Many workarounds have been discussed on stackoverflow, together with perf comparisons:
- https://stackoverflow.com/questions/13035764/remove-pandas-rows-with-duplicate-indices
- https://stackoverflow.com/questions/52105181/consider-duplicate-index-in-drop-duplicates-method-of-a-pandas-dataframe
- https://stackoverflow.com/questions/70429614/pandas-dataframes-remove-duplicate-index-keep-largest-value-first-depending-on
None of them feels "right", in a sense that it is not very readable, while this is a fairly standard operation that would be quite consistent with the drop_duplicates
method (especially for Series!)
Feature Description
It would be convenient in my opinion to
- add a new method
drop_duplicate_indices(keep='first')
that would basically performdf[~df.index.duplicated(keep=keep)]

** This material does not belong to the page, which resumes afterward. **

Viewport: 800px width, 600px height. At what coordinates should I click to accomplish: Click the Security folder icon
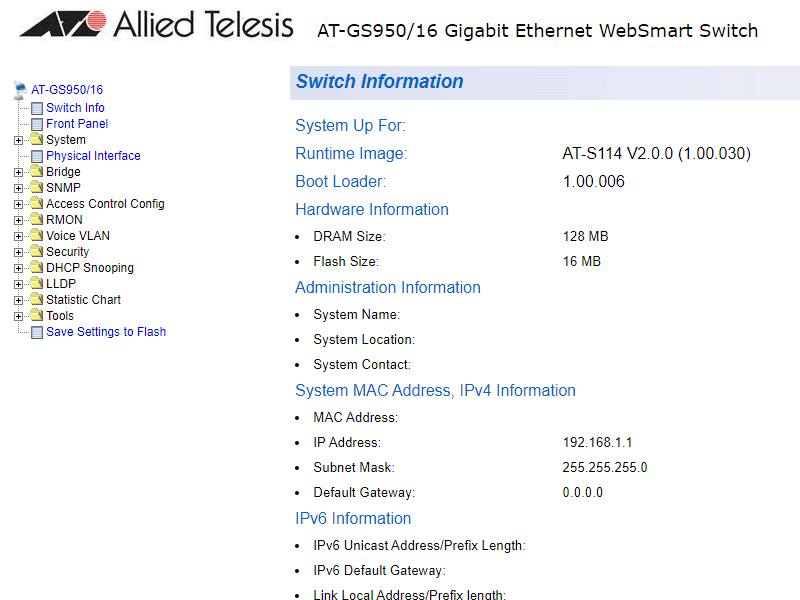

(from this answer) - document this method so as to explain that users wishing to be "more intelligent" about the records (for example keeping the record with max, min, etc.) to keep should consider using
groupby
or other kind of aggregations. OR, enhance bothdrop_duplicates
anddrop_duplicate_indices
with something as suggested in ENH: keep='random' option for .duplicated and .drop_duplicates #25838 (maybe a separate improvement)
Alternative Solutions
See above in the stackoverflow posts
Additional Context
No response